Extracto de página
********

Lugares mágicos, salvajes y refrescantes que te esperan este verano
Parque de La Viesca, en Torrelavega. / S.H.
Parque de La Viesca, en Torrelavega. / S.H.

Cantabria, tierra de montañas verdes, acantilados espectaculares y pueblos con encanto, esconde también un tesoro menos conocido: sus piscinas naturales, perfectas para disfrutar del verano en un entorno puro, tranquilo y alejado de las playas más concurridas. Sumergirse en estas aguas dulces significa entrar en contacto directo con la naturaleza y descubrir rincones únicos que reflejan la riqueza fluvial y paisajística de esta región del norte de España.

Parque del Camarao: el refugio familiar en Villapresente

En pleno municipio de Reocín, y alimentada por las aguas del río Saja, la piscina natural del Parque del Camarao es un ejemplo perfecto de cómo la naturaleza y la infraestructura pueden convivir en armonía. Rodeada de extensas zonas verdes, dispone de áreas de picnic, parque infantil y pistas deportivas, lo que la convierte en una opción ideal para familias con niños. A todo ello se suma su ubicación estratégica, a pocos minutos de Torrelavega y San Vicente de la Barquera, lo que le otorga un gran valor como espacio residencial y de recreo.

********

(Entradas de datos recopiladas)
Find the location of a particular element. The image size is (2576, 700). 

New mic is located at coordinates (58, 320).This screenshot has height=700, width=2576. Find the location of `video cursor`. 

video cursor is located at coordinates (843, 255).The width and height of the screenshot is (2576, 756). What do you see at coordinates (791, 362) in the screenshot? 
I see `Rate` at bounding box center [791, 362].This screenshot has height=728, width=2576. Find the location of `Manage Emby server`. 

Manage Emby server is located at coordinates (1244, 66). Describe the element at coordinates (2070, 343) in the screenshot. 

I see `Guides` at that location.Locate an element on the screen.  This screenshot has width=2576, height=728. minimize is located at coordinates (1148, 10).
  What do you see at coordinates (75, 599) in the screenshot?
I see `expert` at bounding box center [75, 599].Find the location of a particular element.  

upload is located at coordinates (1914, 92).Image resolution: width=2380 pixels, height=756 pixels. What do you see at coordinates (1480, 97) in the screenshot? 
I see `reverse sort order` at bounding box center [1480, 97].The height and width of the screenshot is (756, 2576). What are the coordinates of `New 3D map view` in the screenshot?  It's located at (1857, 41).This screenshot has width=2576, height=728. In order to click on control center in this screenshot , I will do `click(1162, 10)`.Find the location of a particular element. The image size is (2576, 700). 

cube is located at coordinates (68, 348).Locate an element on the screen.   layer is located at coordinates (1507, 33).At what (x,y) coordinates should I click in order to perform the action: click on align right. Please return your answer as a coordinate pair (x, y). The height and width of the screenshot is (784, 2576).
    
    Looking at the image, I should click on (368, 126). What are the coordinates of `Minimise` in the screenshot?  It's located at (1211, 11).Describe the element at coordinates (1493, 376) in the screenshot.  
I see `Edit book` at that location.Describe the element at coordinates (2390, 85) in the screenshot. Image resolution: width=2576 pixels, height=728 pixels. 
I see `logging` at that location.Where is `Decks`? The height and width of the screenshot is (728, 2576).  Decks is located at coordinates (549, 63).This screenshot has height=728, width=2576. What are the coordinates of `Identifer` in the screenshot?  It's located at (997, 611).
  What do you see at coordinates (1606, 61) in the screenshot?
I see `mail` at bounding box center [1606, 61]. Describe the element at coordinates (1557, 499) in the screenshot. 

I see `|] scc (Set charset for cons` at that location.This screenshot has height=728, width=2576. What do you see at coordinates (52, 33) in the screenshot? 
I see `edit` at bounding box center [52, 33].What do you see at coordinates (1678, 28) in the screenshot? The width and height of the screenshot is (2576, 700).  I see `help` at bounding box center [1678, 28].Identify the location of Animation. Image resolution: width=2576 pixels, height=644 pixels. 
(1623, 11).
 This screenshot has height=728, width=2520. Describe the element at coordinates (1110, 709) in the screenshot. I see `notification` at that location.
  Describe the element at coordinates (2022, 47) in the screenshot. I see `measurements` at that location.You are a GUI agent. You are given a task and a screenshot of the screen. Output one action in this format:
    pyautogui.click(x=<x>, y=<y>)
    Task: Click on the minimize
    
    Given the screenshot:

********

Conjunto de tareas
1. Según el texto sobre las piscinas naturales de Cantabria, ¿por qué la piscina del Parque del Camarao es una opción ideal para familias con niños? Responde en una a tres oraciones.
2. Escribe la continuación del texto sobre las piscinas naturales de Cantabria a partir de su última oración.
Las entradas no intervienen en esto.

Respuestas
1. Es ideal para familias con niños porque está rodeada de extensas zonas verdes y dispone de áreas de picnic, parque infantil y pistas deportivas.

2.
Parque de la Viesca: naturaleza salvaje a un paso de la ciudad

Entre Torrelavega y Cartes, el Parque de la Viesca se presenta como un pulmón verde junto al río Besaya, declarado Área Natural de Especial Interés. Aquí, el baño en la playa fluvial se convierte en una experiencia inolvidable, enmarcada por bosques de ribera, caminos sombreados y tranquilidad sonora. Este entorno, además de favorecer el ocio y la actividad física, incrementa el atractivo urbano y residencial de toda la comarca. Perfecto para paseos, ciclismo y baños estivales, es una joya natural al alcance de cualquiera.

Cascadas del río Aján: pozas ocultas entre montañas

En el corazón de los Valles Pasiegos, cerca de Vega de Pas, las cascadas del río Aján forman pequeñas piscinas naturales de aguas cristalinas que serpentean entre la piedra y el verde. Se llega a ellas tras una ruta sencilla, lo que las convierte en un destino ideal para senderistas y amantes de la fotografía de naturaleza. Este entorno, aún poco masificado, ofrece una sensación de aislamiento y autenticidad que resulta cada vez más difícil de encontrar. Aquí no solo se desconecta, sino que se respira la esencia montañesa de Cantabria.

Pozas termales del río Deva: baño de relax entre paredes rocosas

Situadas junto al balneario de La Hermida, estas pequeñas pozas naturales de aguas termales surgen de forma espontánea en el desfiladero del río Deva. Aunque no están pensadas para nadar, proporcionan una experiencia de relajación única, rodeadas de paredes rocosas imponentes y vegetación silvestre. Este rincón, más que un destino de ocio, es un centro de turismo de bienestar, muy apreciado por quienes buscan escapadas slow y conexión con el cuerpo y el entorno. Además, toda la zona de Liébana y La Hermida está llena de casas rurales, rutas de montaña y oportunidades de desconexión real.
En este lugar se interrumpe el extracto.